En 1991 Chantal Spitz publie l’île des rêves écrasés, le premier roman tahitien. Si cet ouvrage fait date, Chantal Spitz a été élevée à l’occidentale dans une famille bourgeoise, et ses préoccupations reflètent encore celles de la bonne société, celle des demi, les grands propriétaires.

Titaua Peu rencontre son public parisien à la librairie le comptoir des lettres

Est arrivée Titaua Peu. En deux livres, Titaua Peu est parvenue à donner une vraie forme romanesque au Tahiti contemporain, particulièrement avec Pina, premier tome d’une trilogie annoncée. Titaua Peu donne à voir les gens du peuple. Mutismes, son premier livre, n’a pas été écrit pour être publié. C’est sa sœur qui l’a fait lire à un éditeur. Ensuite Titaua a eu des enfants, elle a travaillé durant une vingtaine d’années. Son deuxième livre, Pina, vient d’être traduit aux Etats-Unis. Titaua a été lauréate de la première résidence d’écriture mise en place en Polynésie l’année dernière. Elle est partie à Mangareva et Tahaa pour se documenter, et l’envie lui est venue de travailler sur une suite de Pina, un texte d’anticipation. Parce qu’elle est pessimiste et que l’avenir de son pays lui fait peur, ça la travaille. Lauréate d’une résidence de quatre mois à la Cité des Arts de Paris avec trois autres polynésiennes, elle est la seule de la promotion à travailler sur un texte. Elle enchaînera ensuite avec une autre résidence en Bretagne. Et peut donc désormais se consacrer entièrement à l’écriture d’une œuvre ambitieuse.

→ **Exercice court 1**:
Reproduisez fidèlement le passage du texte sur les romancières tahitiennes qui s'ouvre sur les mots « En 1991 Chantal » et se clôt sur « les grands propriétaires. ».

→ **Données disponibles**:
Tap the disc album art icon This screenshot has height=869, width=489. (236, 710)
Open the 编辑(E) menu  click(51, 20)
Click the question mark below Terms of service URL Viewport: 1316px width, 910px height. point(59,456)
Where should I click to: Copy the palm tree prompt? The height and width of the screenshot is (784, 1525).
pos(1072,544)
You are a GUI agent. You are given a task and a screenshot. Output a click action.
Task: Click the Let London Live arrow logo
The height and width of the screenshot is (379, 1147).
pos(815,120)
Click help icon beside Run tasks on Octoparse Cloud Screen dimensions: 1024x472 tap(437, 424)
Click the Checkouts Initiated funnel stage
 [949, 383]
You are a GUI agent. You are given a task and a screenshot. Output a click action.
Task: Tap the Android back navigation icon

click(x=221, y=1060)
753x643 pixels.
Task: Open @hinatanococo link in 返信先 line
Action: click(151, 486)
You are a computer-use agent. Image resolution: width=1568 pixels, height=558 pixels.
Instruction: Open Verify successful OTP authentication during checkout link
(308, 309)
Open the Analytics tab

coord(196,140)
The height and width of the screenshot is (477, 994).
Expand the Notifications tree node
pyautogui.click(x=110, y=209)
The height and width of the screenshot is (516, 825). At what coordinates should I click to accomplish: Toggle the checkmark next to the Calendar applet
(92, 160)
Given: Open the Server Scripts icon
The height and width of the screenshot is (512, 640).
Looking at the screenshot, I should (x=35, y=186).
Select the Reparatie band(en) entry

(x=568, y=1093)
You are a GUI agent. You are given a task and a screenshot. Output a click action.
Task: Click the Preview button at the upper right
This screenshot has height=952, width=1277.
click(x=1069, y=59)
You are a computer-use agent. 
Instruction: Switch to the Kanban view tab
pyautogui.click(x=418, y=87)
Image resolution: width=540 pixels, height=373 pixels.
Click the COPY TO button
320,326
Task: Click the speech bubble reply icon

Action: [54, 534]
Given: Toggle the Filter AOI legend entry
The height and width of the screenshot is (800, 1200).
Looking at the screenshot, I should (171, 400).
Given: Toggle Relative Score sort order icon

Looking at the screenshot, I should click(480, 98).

→ **Exercice court 2**:
Restituez à l'identique les lignes des enregistrements, depuis la toute première jusqu'à celle qui contient « pos(1072,544) », cette dernière comprise.

→ **Résultat obtenu 1**:
En 1991 Chantal Spitz publie l’île des rêves écrasés, le premier roman tahitien. Si cet ouvrage fait date, Chantal Spitz a été élevée à l’occidentale dans une famille bourgeoise, et ses préoccupations reflètent encore celles de la bonne société, celle des demi, les grands propriétaires.

→ **Résultat obtenu 2**:
Tap the disc album art icon This screenshot has height=869, width=489. (236, 710)
Open the 编辑(E) menu  click(51, 20)
Click the question mark below Terms of service URL Viewport: 1316px width, 910px height. point(59,456)
Where should I click to: Copy the palm tree prompt? The height and width of the screenshot is (784, 1525).
pos(1072,544)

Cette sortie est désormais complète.